By the end of this lesson you will be able to compare the three major frontier providers across the dimensions that matter for inference engineering — model tiers, context window, input/output pricing, and cache discount — and justify a provider choice for a concrete workload using a simple cost model.
Key Terminology
- Frontier model — the highest-capability tier a provider currently ships (e.g. Claude 3.5 Sonnet, GPT-4o, Gemini 1.5 Pro). Sets the upper bound on what you can do; sets the upper bound on what you pay per token.
- Context window — the maximum number of tokens (prompt + completion) a single request may include. Caps how much retrieved or historical content you can stuff into a turn before you need RAG or summarization.

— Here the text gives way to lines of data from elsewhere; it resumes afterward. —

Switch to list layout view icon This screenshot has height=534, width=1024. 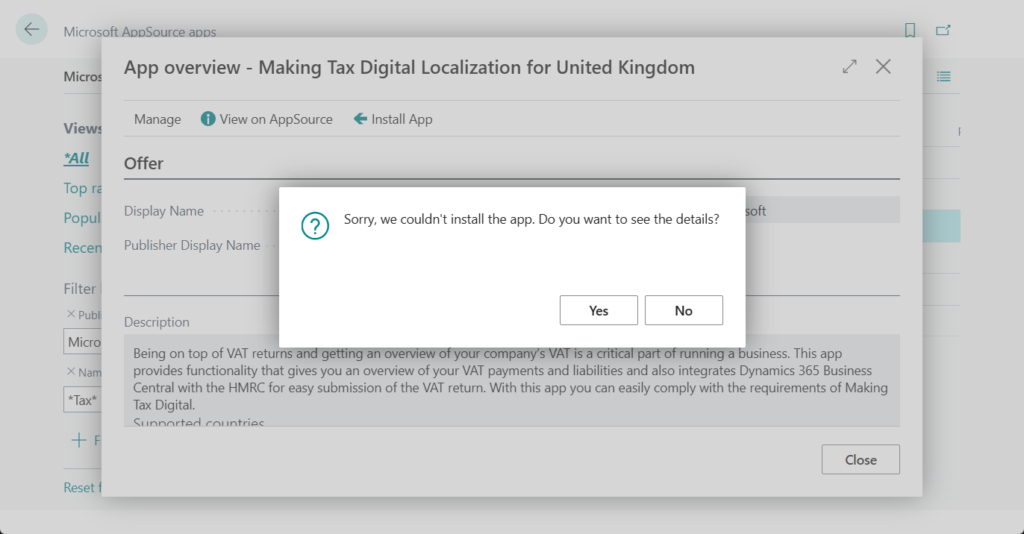pyautogui.click(x=943, y=77)
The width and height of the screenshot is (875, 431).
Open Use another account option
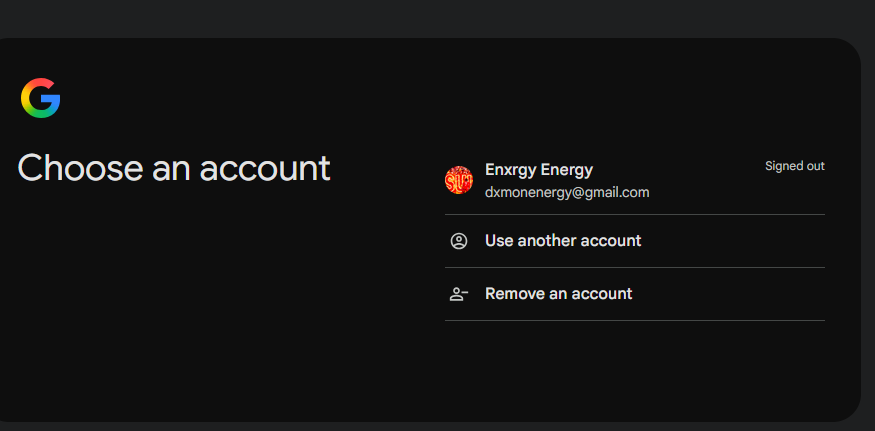[634, 241]
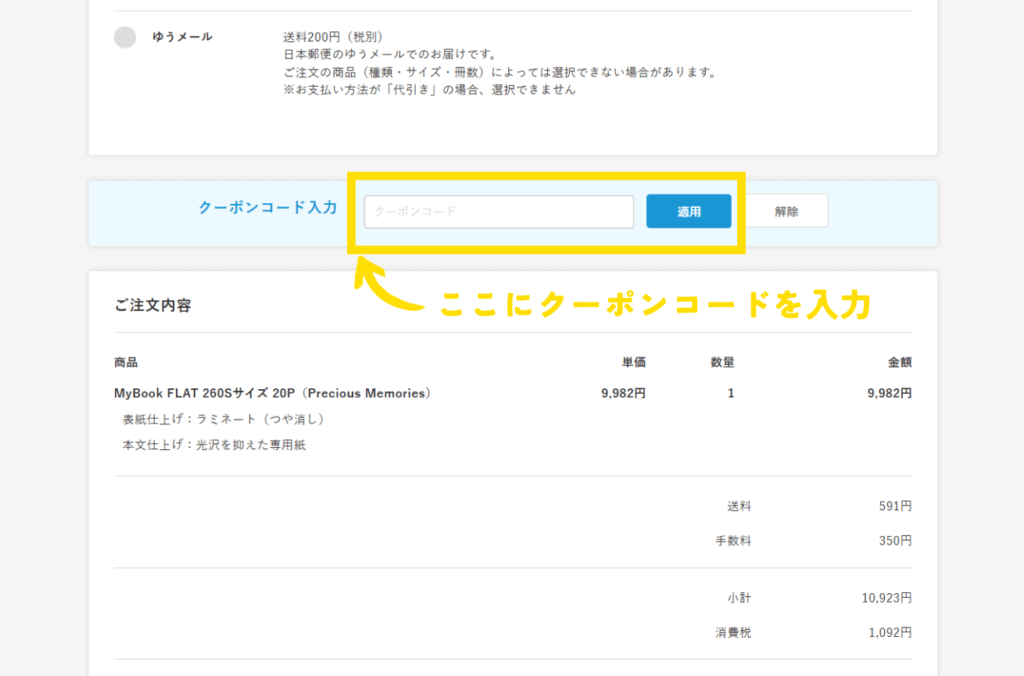Click the ご注文内容 section heading

pos(153,305)
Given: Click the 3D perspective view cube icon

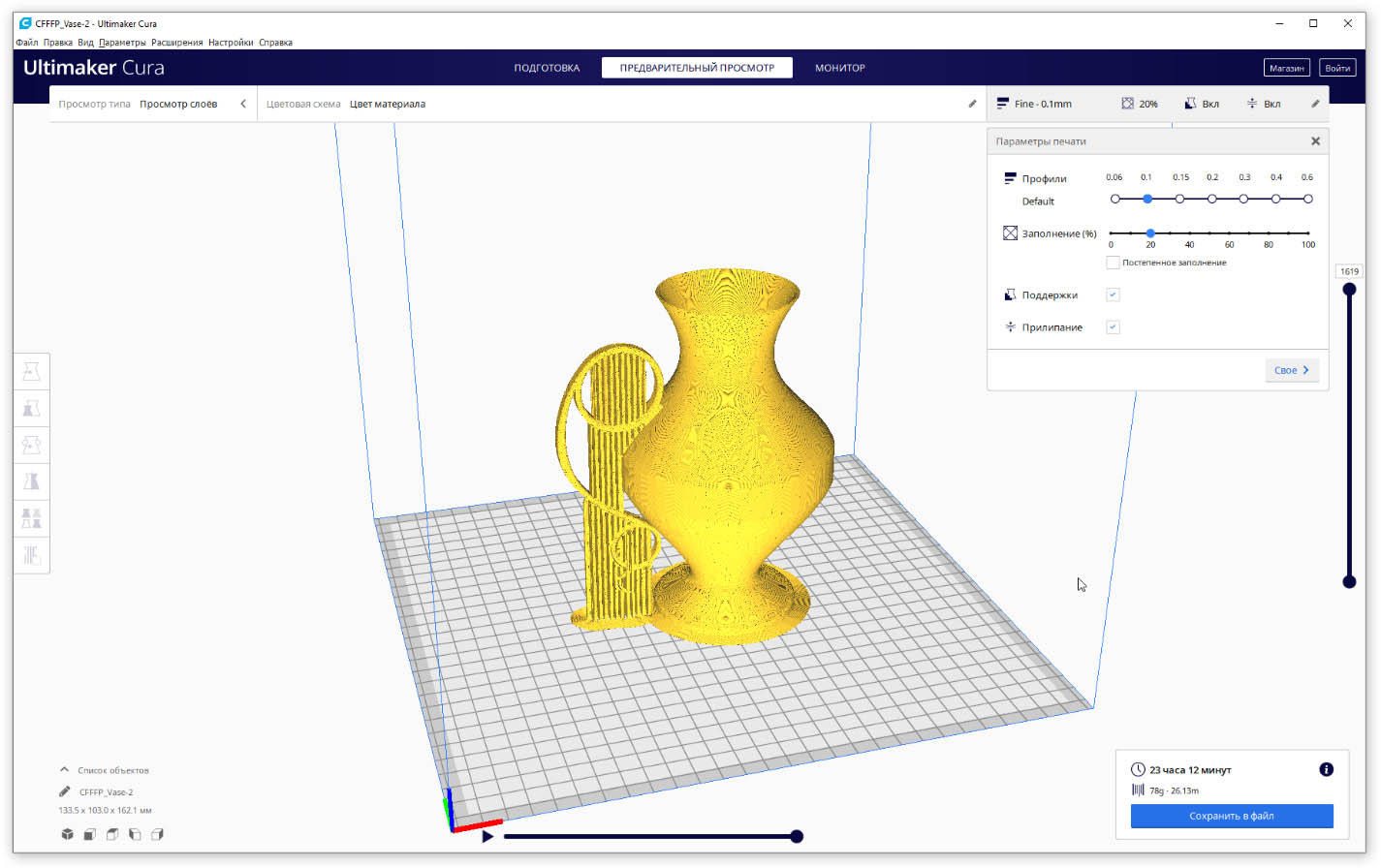Looking at the screenshot, I should click(x=67, y=834).
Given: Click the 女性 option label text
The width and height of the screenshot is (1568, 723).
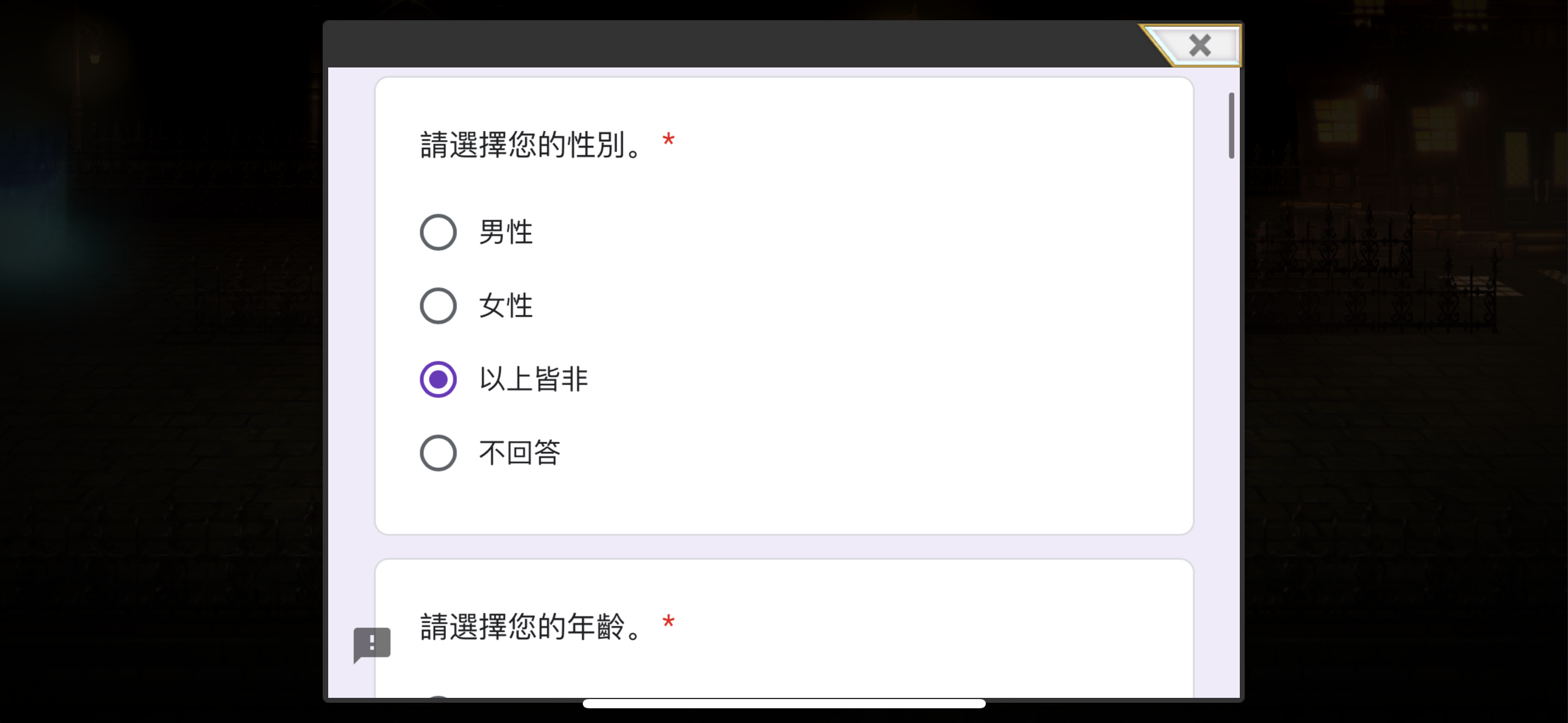Looking at the screenshot, I should click(505, 305).
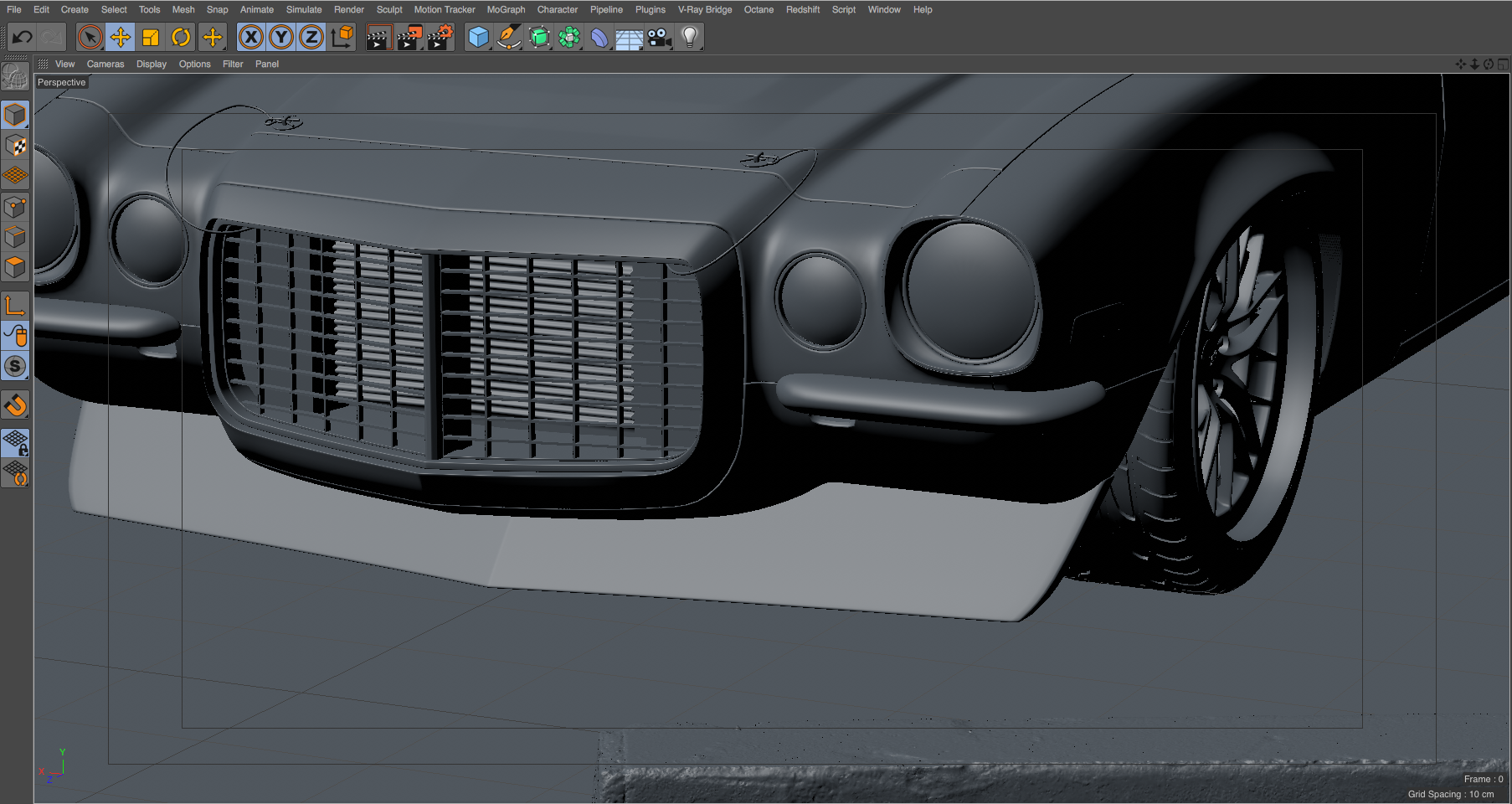This screenshot has height=804, width=1512.
Task: Toggle the active viewport maximize button
Action: click(1503, 64)
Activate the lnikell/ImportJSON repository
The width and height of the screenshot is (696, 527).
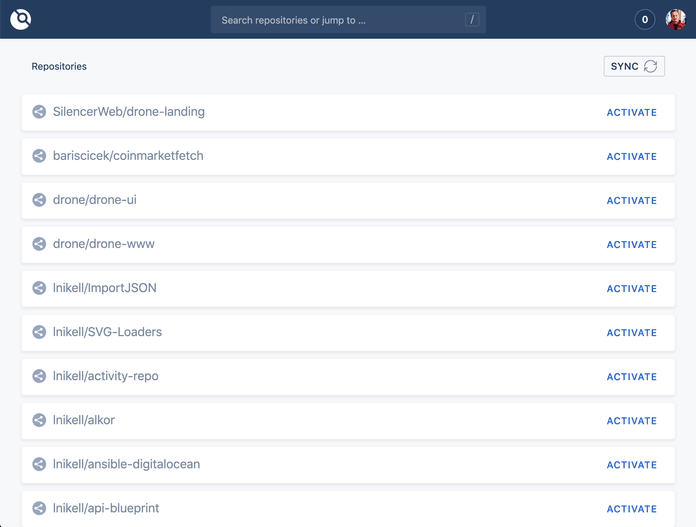(631, 289)
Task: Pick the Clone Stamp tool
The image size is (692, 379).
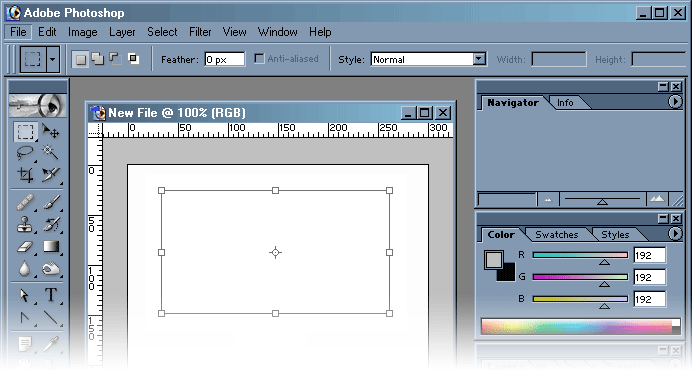Action: [25, 224]
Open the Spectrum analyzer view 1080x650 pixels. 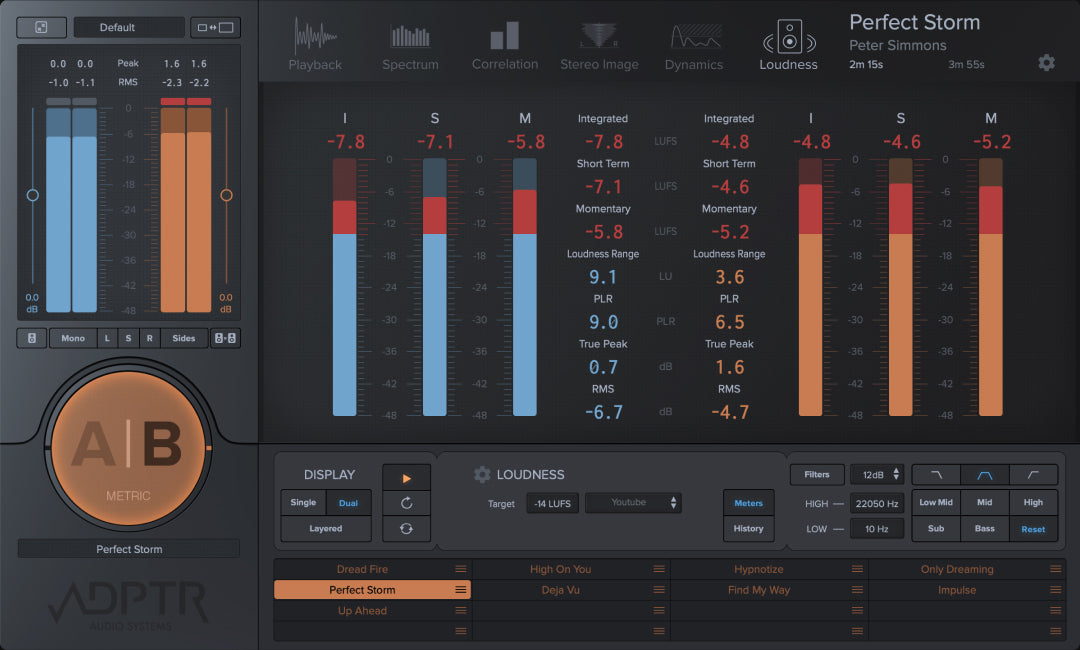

- Prompt caching — a per-provider feature that charges a reduced rate for re-sent prefix tokens. Anthropic offers up to 90% off cached input; OpenAI offers automatic 50% off; Google offers explicit context caching with manual lifecycle.
- Token pricing asymmetry — output tokens cost roughly 4–5× input tokens at every provider. The ratio means generation length, not prompt length, usually dominates cost on chat workloads.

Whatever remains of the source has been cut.